Background: Human Papillomavirus is considered as a necessary cause of cervical cancer,
which is the second most common cancer in women around the world. At present, an individual
genotyping of Human Papillomavirus can provide essential information for an improvement of
diagnosis and medical treatment to infected patients.
Objective: For this purpose, our paper focuses on predicting the significant Human Papillomavirus
genotypes mainly associated with cervical cancers.
Method: In this experiment, partial coding sequences of genotypes were transformed into coordinates in
chaos game representations, and they were subsequently partitioned into 8×8 equal sub-regions.

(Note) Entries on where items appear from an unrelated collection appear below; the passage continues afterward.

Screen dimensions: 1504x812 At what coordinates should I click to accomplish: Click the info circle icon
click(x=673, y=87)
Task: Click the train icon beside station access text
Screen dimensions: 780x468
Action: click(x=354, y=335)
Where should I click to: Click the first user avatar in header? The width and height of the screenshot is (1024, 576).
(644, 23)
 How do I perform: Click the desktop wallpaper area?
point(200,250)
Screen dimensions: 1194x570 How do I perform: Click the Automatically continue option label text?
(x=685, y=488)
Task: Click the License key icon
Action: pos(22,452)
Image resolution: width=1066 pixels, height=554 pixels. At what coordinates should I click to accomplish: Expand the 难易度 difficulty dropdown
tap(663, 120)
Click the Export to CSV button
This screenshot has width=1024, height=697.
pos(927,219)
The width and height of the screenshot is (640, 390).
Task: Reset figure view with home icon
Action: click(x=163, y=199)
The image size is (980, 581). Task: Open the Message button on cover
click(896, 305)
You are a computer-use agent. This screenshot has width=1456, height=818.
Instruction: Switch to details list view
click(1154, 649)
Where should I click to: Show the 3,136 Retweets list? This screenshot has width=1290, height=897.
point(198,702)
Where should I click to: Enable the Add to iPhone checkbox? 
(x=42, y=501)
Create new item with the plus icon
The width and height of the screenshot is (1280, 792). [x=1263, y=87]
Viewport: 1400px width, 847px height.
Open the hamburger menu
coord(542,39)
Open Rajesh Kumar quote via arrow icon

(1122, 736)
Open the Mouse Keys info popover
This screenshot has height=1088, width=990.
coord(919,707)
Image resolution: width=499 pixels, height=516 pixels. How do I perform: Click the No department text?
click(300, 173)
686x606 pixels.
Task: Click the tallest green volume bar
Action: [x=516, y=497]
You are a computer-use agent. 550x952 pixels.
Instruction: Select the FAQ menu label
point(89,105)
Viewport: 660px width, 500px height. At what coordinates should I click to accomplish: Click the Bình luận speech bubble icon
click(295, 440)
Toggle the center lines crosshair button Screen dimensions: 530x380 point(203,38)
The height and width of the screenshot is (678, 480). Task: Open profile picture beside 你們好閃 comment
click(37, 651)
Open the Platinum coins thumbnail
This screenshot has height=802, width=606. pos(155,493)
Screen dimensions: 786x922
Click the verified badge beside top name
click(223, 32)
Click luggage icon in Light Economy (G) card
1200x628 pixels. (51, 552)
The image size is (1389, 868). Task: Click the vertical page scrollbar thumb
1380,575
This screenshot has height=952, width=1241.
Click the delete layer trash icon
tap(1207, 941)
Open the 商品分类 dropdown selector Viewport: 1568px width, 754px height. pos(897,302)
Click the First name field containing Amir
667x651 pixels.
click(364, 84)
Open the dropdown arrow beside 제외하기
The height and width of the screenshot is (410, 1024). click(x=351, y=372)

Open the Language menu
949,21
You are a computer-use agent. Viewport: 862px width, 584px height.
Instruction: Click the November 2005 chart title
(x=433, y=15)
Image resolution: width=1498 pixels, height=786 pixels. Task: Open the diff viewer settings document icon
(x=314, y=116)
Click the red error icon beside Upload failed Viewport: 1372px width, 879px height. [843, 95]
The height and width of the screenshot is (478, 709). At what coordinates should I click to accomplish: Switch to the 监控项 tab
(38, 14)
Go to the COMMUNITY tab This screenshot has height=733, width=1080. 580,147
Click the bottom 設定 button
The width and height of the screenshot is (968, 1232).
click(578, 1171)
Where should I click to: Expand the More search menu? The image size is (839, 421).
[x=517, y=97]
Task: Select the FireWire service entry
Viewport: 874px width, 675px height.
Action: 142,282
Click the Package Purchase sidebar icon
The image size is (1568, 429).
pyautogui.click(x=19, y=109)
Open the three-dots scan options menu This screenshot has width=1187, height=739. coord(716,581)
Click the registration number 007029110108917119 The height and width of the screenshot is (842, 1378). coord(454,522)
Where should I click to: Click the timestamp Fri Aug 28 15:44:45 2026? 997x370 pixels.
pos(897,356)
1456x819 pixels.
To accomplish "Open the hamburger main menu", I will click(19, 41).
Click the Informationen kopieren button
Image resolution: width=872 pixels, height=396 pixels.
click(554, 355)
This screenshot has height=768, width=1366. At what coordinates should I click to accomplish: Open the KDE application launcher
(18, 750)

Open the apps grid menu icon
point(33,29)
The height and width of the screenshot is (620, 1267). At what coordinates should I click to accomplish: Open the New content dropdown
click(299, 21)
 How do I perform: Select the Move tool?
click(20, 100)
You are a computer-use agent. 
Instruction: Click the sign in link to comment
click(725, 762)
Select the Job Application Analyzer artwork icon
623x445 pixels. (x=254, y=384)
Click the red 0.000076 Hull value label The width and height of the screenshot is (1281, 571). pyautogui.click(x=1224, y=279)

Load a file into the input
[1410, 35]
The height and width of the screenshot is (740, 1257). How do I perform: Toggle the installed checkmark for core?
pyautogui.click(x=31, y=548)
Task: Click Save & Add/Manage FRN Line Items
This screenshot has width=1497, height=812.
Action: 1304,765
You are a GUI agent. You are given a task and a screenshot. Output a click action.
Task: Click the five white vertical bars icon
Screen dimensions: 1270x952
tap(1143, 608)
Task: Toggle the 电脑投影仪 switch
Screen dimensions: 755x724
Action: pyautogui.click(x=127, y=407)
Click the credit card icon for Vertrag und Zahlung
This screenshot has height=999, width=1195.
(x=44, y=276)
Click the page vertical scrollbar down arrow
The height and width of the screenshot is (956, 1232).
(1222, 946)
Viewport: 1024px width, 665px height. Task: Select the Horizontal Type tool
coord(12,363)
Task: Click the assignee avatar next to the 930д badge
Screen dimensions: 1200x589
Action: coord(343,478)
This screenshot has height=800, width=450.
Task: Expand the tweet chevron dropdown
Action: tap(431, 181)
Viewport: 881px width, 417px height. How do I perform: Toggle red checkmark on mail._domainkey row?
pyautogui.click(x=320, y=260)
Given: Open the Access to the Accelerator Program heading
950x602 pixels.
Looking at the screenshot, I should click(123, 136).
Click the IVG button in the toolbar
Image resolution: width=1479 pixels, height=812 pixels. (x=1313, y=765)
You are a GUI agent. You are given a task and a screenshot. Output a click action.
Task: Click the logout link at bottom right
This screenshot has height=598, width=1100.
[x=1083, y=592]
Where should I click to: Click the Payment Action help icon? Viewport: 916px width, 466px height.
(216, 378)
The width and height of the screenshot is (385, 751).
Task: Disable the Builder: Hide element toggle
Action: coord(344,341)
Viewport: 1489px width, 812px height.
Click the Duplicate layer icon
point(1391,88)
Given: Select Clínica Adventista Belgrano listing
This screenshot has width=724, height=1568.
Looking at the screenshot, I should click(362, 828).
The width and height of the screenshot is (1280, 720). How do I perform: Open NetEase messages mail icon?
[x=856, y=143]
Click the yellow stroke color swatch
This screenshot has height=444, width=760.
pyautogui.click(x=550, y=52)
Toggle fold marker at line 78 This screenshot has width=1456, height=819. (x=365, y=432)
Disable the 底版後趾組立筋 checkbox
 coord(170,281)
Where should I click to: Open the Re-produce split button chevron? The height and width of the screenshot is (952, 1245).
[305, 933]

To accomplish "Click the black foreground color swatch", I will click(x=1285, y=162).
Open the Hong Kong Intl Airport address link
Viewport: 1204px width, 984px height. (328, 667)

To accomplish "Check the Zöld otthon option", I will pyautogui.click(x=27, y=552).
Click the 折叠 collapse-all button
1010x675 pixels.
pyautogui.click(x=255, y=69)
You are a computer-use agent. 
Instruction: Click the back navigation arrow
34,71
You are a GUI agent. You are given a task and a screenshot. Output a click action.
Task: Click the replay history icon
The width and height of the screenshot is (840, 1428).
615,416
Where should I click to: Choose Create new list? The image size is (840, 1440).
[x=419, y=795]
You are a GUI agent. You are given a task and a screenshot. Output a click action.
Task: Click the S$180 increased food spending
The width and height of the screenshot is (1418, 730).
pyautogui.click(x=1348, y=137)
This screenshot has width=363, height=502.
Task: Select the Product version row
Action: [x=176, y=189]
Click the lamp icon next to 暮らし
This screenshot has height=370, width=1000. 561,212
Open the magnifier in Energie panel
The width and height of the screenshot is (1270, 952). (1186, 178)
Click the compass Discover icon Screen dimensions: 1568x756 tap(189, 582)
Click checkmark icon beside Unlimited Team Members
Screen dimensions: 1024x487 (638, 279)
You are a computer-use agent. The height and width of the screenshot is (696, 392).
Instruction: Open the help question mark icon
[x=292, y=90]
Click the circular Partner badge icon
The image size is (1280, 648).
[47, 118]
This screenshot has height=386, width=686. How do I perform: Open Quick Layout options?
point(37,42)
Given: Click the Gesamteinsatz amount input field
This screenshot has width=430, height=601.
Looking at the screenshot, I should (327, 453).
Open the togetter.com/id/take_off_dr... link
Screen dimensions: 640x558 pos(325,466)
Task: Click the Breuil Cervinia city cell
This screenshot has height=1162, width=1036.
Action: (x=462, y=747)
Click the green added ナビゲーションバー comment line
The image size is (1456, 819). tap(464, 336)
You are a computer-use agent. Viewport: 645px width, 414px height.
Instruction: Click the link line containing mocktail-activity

Probabilities of distribution in sub-regions were extracted in forms of tri-nucleotide frequencies. Then,
two-fold cross validation technique was employed for separating training and testing sets. For each fold,
a feature selection by RReliefF algorithm was conducted for selecting significant features, followed by
predicting the corresponding genotypes by fuzzy k-nearest neighbor technique.
Results: The experimental results showed that our proposed method can achieve higher performance
than two related methods, while RReliefF algorithm can successfully reduce all of 64 extracted features
into 29 significant features. Additionally, it also found that our experimental results are significantly
different from those of the method of Nair et al., in almost all genotypes.
Conclusion: Therefore, the algorithm based on chaos game representation and fuzzy k-nearest neighbor
technique can efficiently predict Human Papillomavirus genotypes.